++++ Passage

# Buffalo WHR-G125: Can't access router settings (404 error)



## b00t (Jul 16, 2011)

Hey.

I have a Buffalo WHR-G125 router which was given to me for free by my ISP for being a loyal client. At home I have a computer, a laptop and a netbook. The router is connected to the computer and I have no trouble accessing the Internet on all three of these devices. I can open pages, download etc. 

However:
However if I decide to host a server on some game, my friends cannot connect. After doing some research, I found out that certain ports are "closed" (whatever that means) and I need to open them in order for everything to start working again."

Anyway, I checked the infamous site "portforward.com" for instructions on how to open these ports. It was all fine and dandy, until the point where they stated I need to access my router settings page ("default gateway" or whatever, you'll have to excuse my ignorance). I entered "ipconfig" in cmd and it turns out my default gateway is 192.168.1.1. So I entered this in the URL bar of my browser and got a nasty surprise:

*"404 Not Found The requested URL was not found"*

I am truly stumped. The address is not accessible on neither the computer, nor the laptop or the netbook. I tried some automatic port forwarding software, but it didn't seem to do anything for me.

++++++++

[Task directions] State whether each statement below agrees with the post about the Buffalo WHR-G125 router, answering yes or no and quoting the words of the post that decide it. (a) The router was provided by the ISP at no charge. (b) The default gateway shown by "ipconfig" was 192.168.0.1. (c) The automatic port forwarding software solved the problem.

++++ Record excerpts

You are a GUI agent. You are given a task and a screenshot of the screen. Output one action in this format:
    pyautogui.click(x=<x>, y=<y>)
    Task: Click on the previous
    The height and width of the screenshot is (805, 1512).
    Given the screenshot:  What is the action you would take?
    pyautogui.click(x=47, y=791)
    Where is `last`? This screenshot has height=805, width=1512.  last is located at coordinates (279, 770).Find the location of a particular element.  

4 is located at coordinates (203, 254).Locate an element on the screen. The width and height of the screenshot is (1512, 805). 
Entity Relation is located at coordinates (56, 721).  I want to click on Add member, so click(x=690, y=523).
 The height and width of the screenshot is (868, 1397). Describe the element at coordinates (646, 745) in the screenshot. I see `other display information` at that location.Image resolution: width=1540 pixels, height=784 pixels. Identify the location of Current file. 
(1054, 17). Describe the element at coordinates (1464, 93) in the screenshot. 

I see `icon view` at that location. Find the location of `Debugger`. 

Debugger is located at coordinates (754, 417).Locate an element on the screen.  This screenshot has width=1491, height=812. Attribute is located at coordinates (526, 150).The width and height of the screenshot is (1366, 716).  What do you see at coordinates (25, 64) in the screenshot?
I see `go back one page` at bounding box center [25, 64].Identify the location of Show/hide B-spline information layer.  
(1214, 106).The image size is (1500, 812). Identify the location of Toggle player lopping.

++++++++

[The answer]
(a) Yes: "which was given to me for free by my ISP for being a loyal client"
(b) No: "it turns out my default gateway is 192.168.1.1"
(c) No: "I tried some automatic port forwarding software, but it didn't seem to do anything for me."